▶ ABOUT THIS EXERCISE
Exactly as they appear, retype the lines from the one containing "Tap the clipboard icon in Patients tab" through the final line of the data below. Leave pictures out.
** Opening RAW DATA block **
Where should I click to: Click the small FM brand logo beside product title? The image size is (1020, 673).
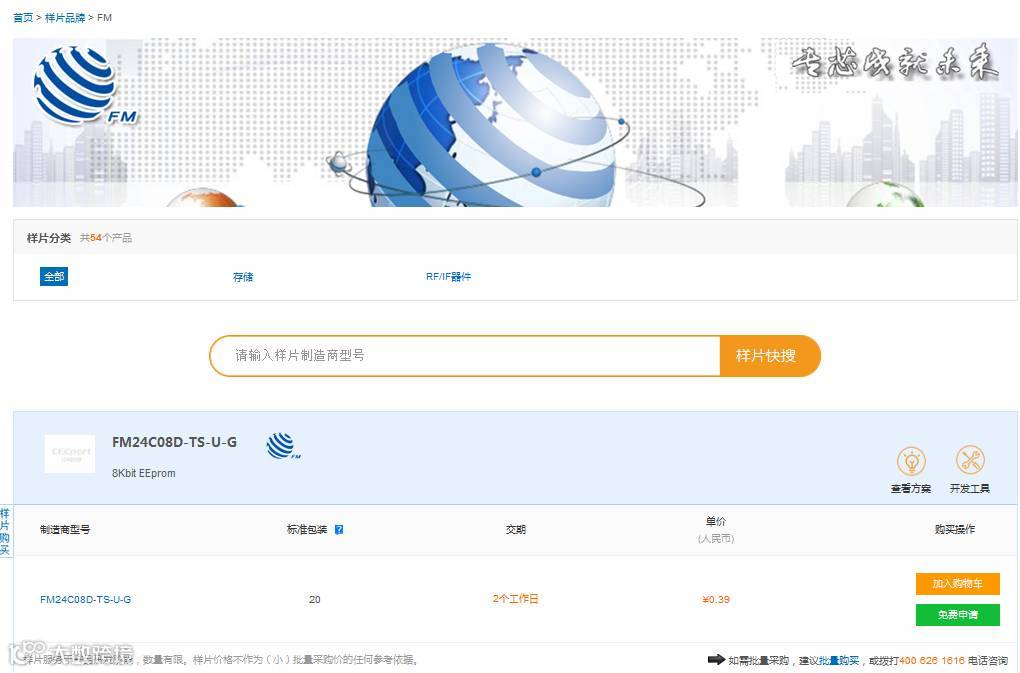click(x=284, y=446)
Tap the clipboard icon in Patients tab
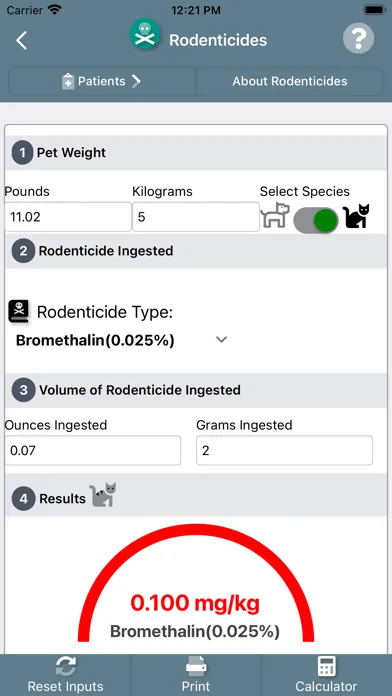 [68, 82]
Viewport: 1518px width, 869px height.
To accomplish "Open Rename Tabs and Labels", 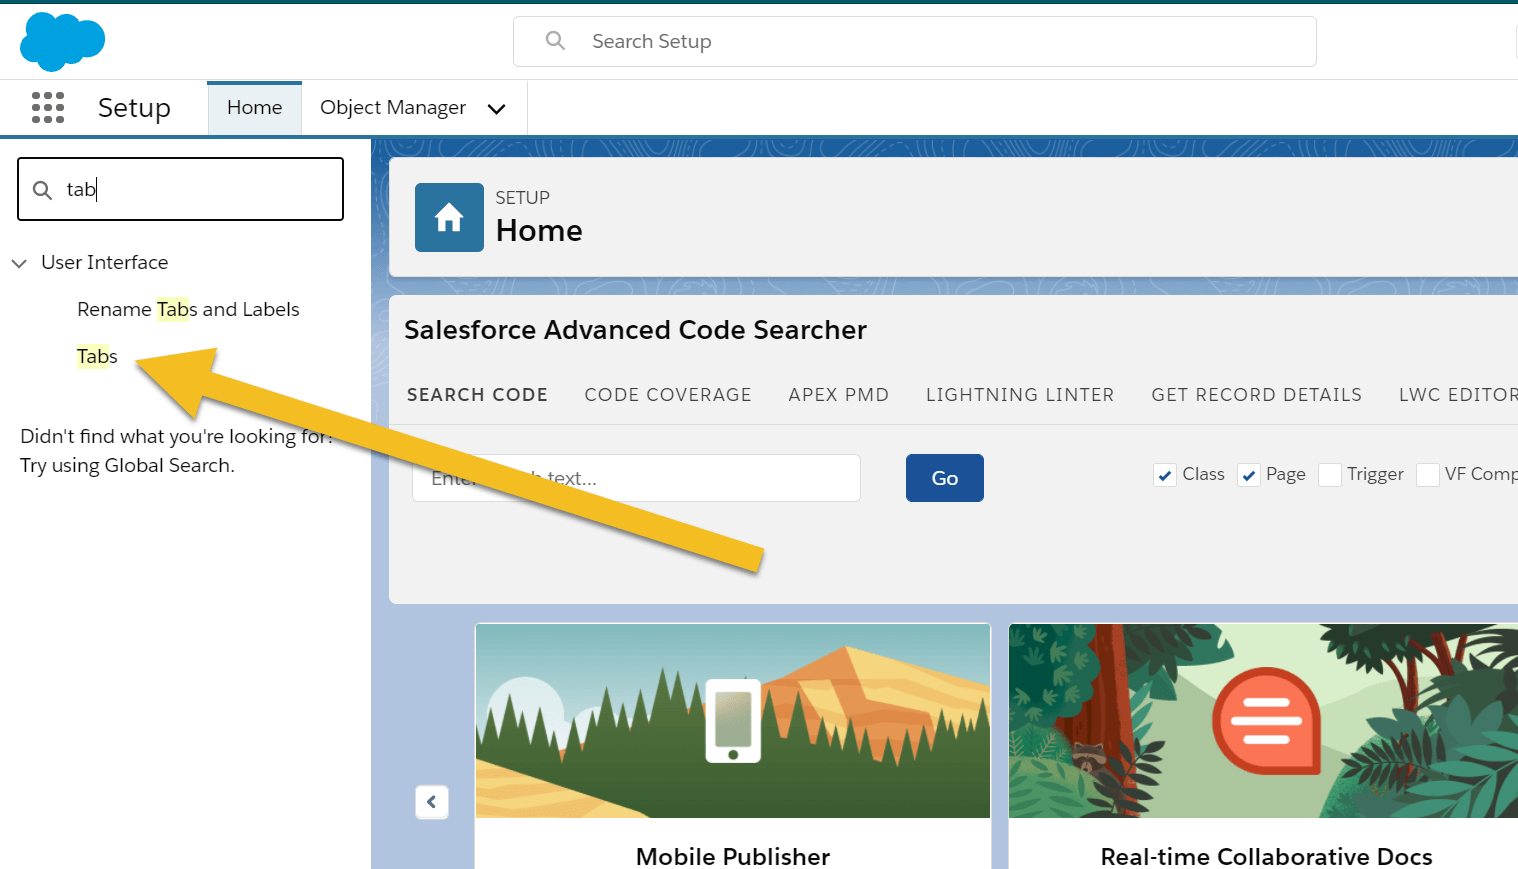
** Closing RAW DATA block **
▶ WORKED SOLUTION
Tap the clipboard icon in Patients tab
 [68, 82]
Viewport: 1518px width, 869px height.
To accomplish "Open Rename Tabs and Labels", 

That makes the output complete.